ODW, everything... I fished on and off for 25 years but never well. Tackle and rigging, technique, you name it. I know just enough to be dangerous. I catch fish usually but any time I've gone out with someone who really knows what they're doing I'm always amazed at how little I know. I've read just about every post on here but there's nothing like getting out there and learning, especially in the company of someone who knows what they're doing.

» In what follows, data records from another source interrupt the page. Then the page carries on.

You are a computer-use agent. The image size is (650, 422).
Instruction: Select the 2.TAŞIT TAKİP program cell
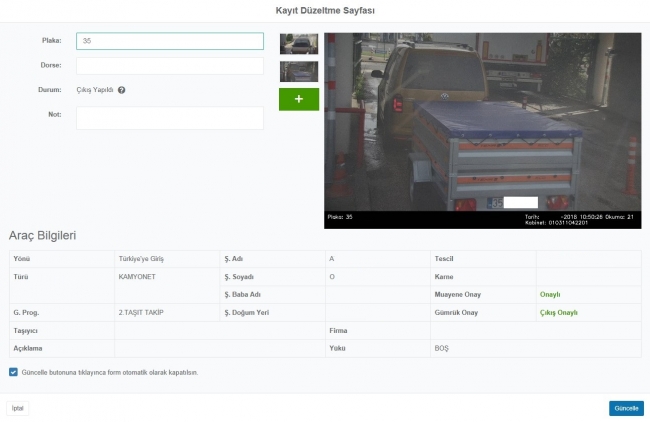141,312
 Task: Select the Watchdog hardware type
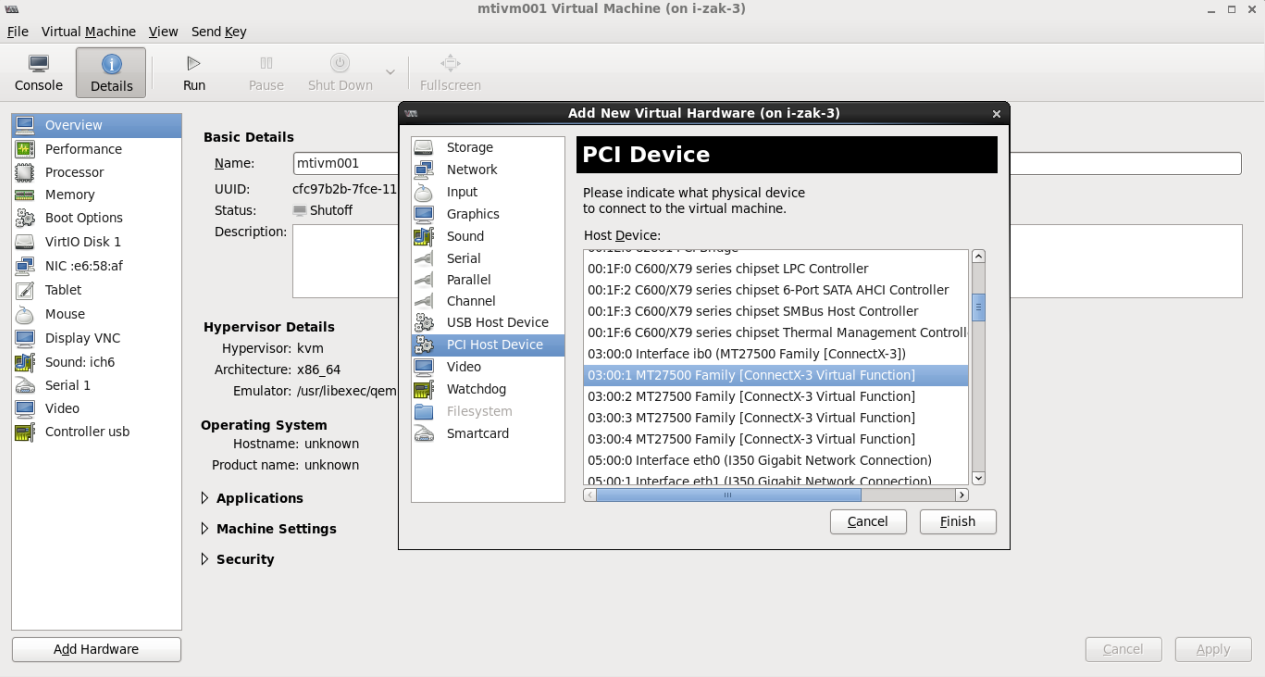click(476, 389)
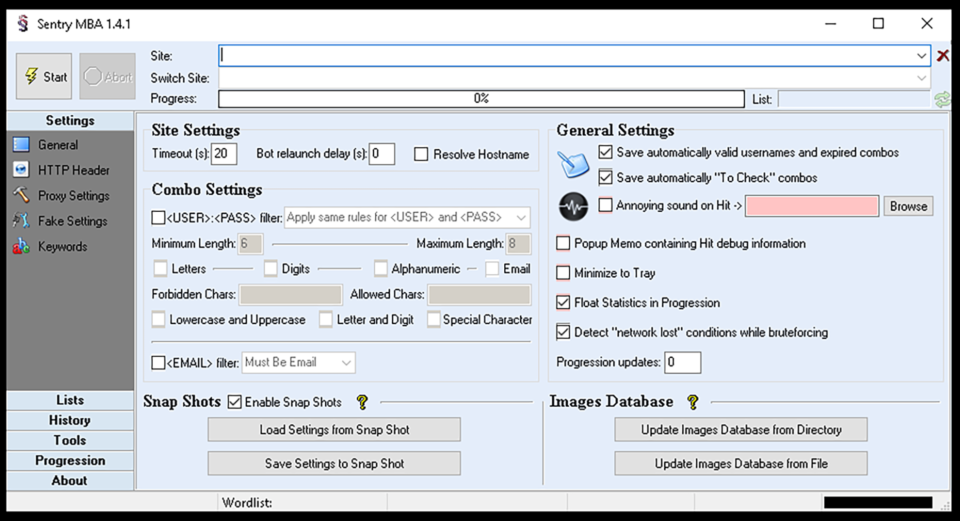Open the Switch Site dropdown
The image size is (960, 521).
click(x=921, y=78)
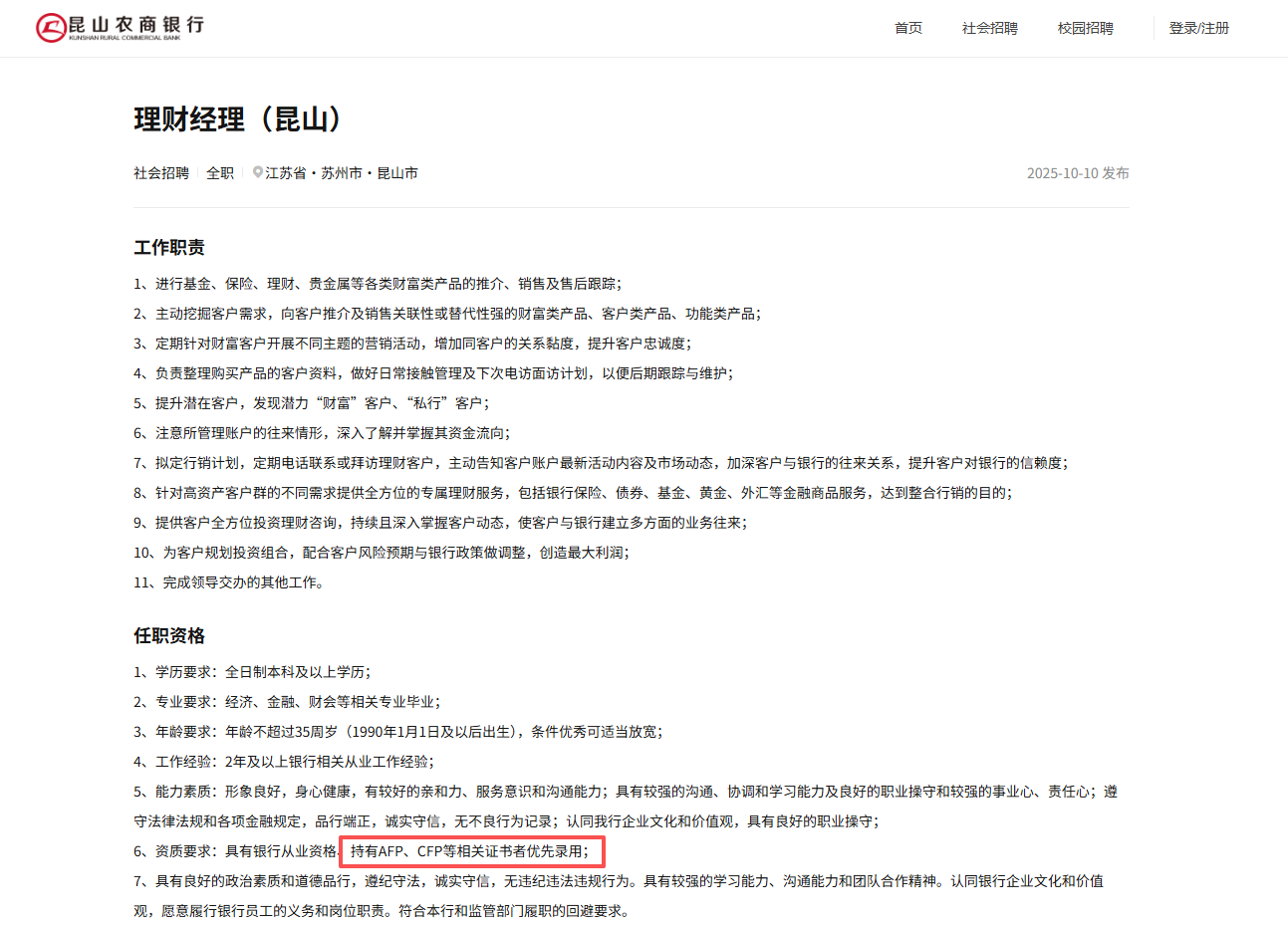Click the 2025-10-10 发布 publish date
1288x926 pixels.
pyautogui.click(x=1077, y=173)
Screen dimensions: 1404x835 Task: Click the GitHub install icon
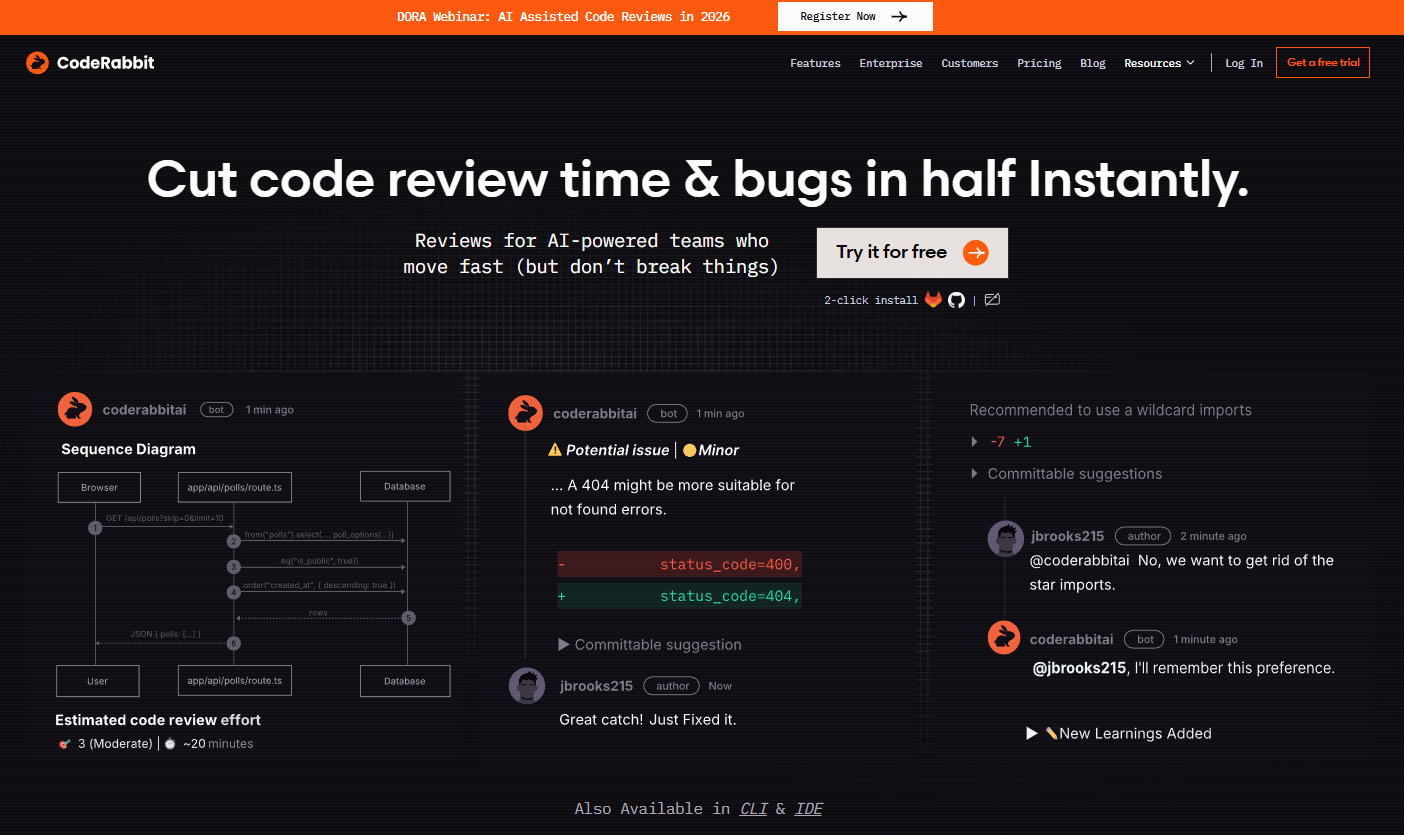(956, 299)
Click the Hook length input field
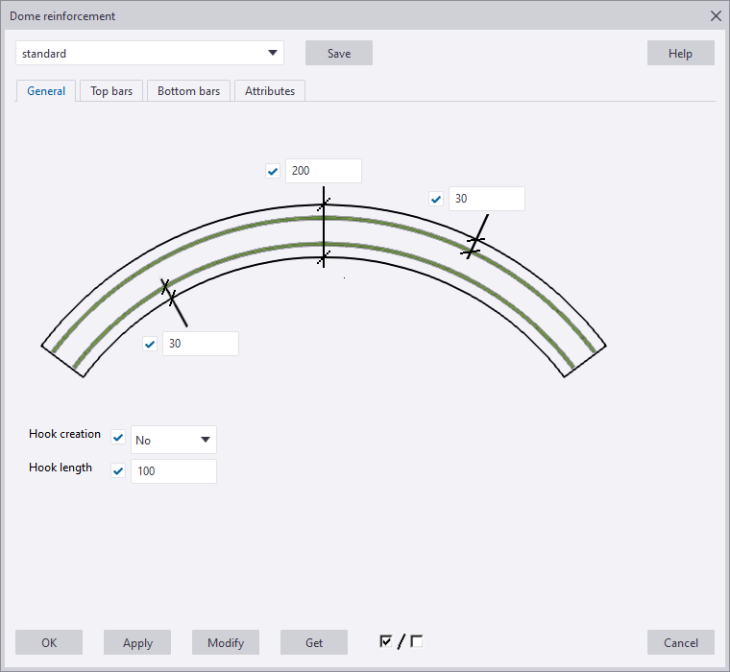This screenshot has height=672, width=730. point(174,471)

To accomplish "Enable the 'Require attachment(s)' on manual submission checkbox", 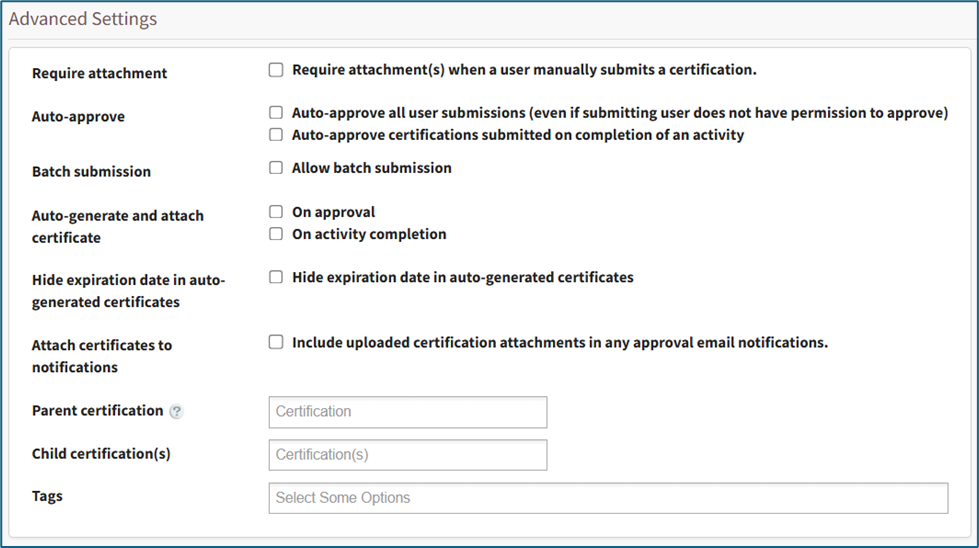I will coord(276,70).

I don't disagree about waiting for a GPS/fishfinder but those humminbirds with side imaging aren't cheap so its going to be another couple weeks. I figure I can find the docks and bridge without one, hopefully catch a few trout or reds.


----------



## OTTE*DA*WORM (Feb 12, 2011)

I would take you out,but im only free Saturday evenings and Sunday all day. This weekend i will be out in the Pass fishing Saturday Evening with some friends, and I think I might be free Sunday, but not too sure. I know of some descent spots between Navarre and the Pass. Let me know if you need an extra person to tag along. The biggest thing to keep in mind, is if youre unsure of your surroundings, go slow. There are alot of shallow areas you need to watch out for. Just slow go it until you are familiar with everything. Other than that, know how to read your markers, and know your boating rules. Last thing you want to do is piss another boater off because you were being careless. Piss them off because youre catching fish and they arent.:tt2:


----------



## tkh329 (Mar 14, 2012)

Thanks, ODW. I'll let you know next time. I hear ya about knowing what you're doing out there. I've got lots of experience, especially in the bay and sound, but all these stories recently have really hit home about how important it is to be careful!


----------



## OTTE*DA*WORM (Feb 12, 2011)

Well, the recent story of the two in a jon boat in the bay, especially when its choppy, is really sad. I personally wouldnt take a 12-14ft jon boat out in the bay even on a nice day. You get one good size boat to cruise past you and you get hit by the wake..... well, you know the story. Bye bye boat. And I hope you got your life jackets. I hate to hear of lives lost due to inexperience, or lack of equipment, or in this case, the wrong equipment. I think that one guy was only like 27 or 28. They were a couple years younger than me. Really makes you stop and think, we are not as imortal as we thought we were when we were 15. O*D*W


----------